Return parameter names with function signature
danfinlay opened this issue · 6 comments
Opening for discussion, since I know there could a basic caveat; some functions with the same signature could name their parameters differently.
That said, if MetaMask had some way of knowing, for example, what the most popular names for those parameters were, or even just what the first registered one's parameters were named, we could experiment with the effectiveness of that strategy.
I suspect that for most cases, there would be no collisions. And in cases where there were, we could work around the issue in a variety of ways.
Related to MetaMask/metamask-extension#1142
Hrm, it would be possible to take in parameter names but that adds a whole level of subjectivity to the data that is stored and opens up some attack avenues that I'm nervous about. Currently, someone could spam this database and fill it with a bunch of junk. That's not a big deal because that junk would still be valid function signatures. By introducing parameter names, then someone can spam a single signature with different parameter names and bloat the DB around that signature. It would also allow people to inject intentionally malicious parameter names which could then bleed through to the UI layers that use this database.
Thoughts? Any ideas on how to get the best of both worlds?

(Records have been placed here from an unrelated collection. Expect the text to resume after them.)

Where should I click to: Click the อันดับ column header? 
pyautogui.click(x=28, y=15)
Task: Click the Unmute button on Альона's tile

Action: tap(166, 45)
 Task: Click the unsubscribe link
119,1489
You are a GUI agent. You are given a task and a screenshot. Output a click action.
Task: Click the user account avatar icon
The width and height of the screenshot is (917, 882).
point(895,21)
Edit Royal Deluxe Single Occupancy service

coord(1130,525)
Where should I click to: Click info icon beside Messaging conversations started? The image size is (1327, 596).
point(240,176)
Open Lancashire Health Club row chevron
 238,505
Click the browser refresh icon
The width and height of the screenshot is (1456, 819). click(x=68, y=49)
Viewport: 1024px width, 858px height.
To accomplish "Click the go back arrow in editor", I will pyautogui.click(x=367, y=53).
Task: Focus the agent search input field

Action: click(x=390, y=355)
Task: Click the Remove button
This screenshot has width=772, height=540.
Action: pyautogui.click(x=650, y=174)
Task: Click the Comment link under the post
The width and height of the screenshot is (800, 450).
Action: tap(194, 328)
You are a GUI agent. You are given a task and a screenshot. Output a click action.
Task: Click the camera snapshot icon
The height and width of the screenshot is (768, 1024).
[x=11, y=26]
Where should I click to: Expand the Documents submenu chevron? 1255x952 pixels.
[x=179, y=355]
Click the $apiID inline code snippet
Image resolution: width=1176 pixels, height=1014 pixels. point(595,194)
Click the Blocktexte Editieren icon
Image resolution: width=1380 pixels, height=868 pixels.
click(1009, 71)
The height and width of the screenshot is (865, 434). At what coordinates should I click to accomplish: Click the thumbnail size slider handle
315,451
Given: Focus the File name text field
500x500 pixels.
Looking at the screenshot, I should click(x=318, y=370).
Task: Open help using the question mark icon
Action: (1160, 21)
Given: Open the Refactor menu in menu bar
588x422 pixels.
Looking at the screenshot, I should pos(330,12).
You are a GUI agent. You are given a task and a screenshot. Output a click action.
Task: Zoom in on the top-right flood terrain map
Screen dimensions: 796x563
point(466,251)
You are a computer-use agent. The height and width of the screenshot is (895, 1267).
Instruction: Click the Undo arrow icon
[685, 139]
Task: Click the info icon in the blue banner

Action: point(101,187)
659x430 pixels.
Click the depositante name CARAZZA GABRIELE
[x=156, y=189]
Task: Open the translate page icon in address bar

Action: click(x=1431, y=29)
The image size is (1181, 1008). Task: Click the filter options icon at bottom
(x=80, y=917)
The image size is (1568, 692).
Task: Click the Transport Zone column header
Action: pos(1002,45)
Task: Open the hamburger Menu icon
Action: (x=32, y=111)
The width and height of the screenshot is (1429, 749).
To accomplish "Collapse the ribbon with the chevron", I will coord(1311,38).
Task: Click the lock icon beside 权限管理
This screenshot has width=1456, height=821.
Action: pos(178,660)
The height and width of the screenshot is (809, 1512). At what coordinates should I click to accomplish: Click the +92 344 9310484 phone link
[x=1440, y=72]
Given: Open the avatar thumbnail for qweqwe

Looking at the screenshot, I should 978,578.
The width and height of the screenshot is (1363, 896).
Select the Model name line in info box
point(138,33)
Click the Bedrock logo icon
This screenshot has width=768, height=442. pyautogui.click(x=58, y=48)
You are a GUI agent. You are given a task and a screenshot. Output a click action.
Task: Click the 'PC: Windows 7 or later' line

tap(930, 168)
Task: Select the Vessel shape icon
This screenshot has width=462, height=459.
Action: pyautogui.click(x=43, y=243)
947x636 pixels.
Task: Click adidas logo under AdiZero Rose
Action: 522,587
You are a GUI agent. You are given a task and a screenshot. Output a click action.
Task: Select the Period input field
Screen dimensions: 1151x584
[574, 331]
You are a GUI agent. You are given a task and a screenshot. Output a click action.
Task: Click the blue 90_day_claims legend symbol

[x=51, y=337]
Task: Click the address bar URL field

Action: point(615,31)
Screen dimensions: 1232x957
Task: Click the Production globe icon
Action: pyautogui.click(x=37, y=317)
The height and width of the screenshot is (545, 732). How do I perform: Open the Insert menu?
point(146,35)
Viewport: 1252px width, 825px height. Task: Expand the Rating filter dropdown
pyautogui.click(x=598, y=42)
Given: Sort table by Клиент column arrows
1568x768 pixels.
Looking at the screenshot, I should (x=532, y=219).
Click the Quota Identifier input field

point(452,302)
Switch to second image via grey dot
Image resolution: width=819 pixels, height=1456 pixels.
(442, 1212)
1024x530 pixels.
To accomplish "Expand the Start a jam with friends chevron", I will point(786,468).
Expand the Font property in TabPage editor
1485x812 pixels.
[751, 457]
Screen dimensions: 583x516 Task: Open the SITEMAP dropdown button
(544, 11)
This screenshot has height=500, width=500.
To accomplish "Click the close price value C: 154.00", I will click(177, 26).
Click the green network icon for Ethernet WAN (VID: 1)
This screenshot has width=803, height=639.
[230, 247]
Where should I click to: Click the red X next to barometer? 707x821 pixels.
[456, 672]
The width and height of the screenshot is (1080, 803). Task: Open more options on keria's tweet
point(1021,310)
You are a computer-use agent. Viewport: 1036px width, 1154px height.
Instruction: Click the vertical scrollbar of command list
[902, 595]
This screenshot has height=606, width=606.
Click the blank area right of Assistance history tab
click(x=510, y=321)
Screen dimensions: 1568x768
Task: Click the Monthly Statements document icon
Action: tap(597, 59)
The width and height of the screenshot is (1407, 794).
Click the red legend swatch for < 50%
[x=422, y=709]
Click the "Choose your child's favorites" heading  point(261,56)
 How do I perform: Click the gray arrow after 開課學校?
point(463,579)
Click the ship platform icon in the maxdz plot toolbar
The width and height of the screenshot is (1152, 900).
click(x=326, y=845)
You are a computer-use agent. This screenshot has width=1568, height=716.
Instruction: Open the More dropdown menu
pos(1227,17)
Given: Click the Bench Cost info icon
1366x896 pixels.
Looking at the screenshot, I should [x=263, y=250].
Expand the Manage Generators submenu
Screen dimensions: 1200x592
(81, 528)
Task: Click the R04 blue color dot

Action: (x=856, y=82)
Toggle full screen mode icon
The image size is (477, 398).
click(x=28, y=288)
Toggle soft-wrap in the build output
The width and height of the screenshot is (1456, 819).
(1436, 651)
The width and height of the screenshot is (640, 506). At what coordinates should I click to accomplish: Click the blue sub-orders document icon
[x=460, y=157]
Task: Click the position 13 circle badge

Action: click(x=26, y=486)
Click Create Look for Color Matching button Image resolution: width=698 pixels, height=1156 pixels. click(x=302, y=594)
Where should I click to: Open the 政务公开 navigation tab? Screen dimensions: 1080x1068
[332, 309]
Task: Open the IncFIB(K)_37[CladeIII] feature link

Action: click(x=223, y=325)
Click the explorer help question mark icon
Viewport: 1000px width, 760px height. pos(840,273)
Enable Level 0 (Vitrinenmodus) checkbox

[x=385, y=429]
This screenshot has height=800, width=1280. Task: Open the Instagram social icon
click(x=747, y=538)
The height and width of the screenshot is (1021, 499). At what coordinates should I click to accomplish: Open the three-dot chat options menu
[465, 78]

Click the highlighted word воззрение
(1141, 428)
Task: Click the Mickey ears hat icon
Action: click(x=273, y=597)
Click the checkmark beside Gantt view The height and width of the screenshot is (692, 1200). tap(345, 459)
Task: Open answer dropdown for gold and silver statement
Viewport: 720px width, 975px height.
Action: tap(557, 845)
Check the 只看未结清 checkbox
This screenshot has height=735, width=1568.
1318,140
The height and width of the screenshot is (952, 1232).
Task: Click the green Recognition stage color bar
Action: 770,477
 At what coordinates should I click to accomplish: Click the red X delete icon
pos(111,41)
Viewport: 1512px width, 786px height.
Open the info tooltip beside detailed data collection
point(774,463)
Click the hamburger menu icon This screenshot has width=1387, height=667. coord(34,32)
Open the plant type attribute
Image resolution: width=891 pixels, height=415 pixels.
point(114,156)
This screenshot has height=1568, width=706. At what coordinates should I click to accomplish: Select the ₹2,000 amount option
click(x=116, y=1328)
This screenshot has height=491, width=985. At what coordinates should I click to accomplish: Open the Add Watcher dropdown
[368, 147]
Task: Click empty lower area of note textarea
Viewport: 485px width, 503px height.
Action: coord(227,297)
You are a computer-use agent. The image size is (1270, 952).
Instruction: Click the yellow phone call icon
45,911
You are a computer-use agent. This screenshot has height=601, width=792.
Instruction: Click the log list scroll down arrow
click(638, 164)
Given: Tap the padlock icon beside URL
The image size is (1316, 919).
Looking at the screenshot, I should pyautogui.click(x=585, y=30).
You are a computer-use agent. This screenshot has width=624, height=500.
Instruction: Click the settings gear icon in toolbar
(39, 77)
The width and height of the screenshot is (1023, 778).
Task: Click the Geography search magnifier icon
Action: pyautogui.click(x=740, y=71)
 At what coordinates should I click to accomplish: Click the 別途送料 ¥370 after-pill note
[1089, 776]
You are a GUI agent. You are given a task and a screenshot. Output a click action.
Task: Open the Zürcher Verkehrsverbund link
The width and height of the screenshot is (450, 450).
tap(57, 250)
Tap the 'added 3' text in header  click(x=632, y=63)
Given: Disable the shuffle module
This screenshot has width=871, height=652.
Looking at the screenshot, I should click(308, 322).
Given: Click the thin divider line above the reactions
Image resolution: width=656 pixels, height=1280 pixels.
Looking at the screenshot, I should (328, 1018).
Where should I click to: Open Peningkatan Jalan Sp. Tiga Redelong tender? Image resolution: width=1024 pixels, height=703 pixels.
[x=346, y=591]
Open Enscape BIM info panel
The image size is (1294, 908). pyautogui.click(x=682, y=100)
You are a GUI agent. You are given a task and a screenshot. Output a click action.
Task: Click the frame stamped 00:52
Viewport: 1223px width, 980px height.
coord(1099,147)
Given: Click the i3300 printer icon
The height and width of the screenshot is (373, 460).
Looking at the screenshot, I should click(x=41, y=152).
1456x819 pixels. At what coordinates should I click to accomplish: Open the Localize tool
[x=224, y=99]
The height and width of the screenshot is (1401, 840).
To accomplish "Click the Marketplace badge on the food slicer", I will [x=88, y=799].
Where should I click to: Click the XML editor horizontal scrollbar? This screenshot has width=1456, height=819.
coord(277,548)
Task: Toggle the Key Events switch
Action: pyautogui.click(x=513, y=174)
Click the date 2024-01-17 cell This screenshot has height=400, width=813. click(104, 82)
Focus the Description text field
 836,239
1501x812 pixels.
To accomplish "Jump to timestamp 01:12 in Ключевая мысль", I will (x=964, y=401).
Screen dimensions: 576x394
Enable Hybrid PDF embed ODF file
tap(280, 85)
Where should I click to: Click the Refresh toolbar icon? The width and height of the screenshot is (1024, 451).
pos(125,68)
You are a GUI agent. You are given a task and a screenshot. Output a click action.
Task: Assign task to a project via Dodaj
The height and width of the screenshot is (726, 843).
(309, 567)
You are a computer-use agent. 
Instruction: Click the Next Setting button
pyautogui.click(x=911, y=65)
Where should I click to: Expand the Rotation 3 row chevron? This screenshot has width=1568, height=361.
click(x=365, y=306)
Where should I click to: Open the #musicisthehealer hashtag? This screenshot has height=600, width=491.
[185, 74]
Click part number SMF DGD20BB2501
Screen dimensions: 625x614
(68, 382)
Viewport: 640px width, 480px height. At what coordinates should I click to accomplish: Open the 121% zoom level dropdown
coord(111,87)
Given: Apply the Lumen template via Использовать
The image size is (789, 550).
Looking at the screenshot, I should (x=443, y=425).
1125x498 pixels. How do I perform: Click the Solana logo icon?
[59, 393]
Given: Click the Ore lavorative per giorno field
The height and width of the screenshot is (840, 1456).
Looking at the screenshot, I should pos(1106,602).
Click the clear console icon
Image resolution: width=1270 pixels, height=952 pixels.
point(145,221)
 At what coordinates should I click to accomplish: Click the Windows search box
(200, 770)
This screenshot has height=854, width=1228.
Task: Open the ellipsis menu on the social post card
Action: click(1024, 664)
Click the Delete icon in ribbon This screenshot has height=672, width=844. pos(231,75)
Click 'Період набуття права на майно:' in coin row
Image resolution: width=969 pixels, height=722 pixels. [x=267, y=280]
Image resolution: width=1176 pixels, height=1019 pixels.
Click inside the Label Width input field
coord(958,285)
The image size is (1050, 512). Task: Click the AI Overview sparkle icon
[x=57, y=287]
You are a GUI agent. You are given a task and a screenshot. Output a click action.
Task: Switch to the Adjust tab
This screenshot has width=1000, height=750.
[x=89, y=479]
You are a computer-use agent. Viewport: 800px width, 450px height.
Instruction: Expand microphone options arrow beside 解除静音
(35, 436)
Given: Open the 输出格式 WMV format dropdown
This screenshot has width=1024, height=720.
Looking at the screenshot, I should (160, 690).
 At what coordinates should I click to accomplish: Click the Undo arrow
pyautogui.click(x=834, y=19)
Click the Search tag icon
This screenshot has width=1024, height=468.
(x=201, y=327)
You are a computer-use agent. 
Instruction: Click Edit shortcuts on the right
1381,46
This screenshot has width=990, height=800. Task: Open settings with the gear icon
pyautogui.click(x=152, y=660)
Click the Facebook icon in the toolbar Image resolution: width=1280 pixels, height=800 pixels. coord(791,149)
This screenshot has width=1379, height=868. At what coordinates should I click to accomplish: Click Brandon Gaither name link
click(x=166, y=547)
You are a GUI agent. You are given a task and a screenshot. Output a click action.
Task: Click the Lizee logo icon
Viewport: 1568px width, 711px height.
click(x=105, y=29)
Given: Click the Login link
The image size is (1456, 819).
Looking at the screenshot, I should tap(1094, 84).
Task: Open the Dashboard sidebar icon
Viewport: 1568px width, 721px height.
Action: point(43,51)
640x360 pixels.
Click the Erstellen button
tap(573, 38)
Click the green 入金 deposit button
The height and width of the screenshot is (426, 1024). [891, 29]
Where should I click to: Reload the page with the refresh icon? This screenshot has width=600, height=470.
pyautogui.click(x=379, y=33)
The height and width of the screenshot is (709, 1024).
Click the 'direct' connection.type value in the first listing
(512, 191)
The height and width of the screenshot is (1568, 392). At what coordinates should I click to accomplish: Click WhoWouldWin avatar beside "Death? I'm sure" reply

- ************, just save the big ones like token standard etc to start.
- ENS?
- Some kind of more liquid ENS, where people can bond for some Param names, something game theory crypto economics. About to take off on a plane, will consider it more.
I've seen more than one example of ABI files with identical canonical function or event signatures with different parameter names. Especially for common things like vote, spend and so forth. I do see the need for some sort of automatic way to name variables for presenting user interfaces, but at least for common functionality, it seems people rename variables more than you might think.
I wonder how Etherscan goes about getting full source codes for contracts. While it's still subjective (someone could post a copy of the source code with differently named parameters), it seems like in general, whoever posts a source code first is making a demonstration of having early access to the source code, which is a pretty decent heuristic for naming parameters correctly.
Since long-term, "knowing what you're signing" is a critical ecosystem property, we should do whatever it takes to make this possible. Do I recall correctly there was talk of adding this sort of thing to the solidity compiler, so the data could be available on-chain? I think that would be ideal.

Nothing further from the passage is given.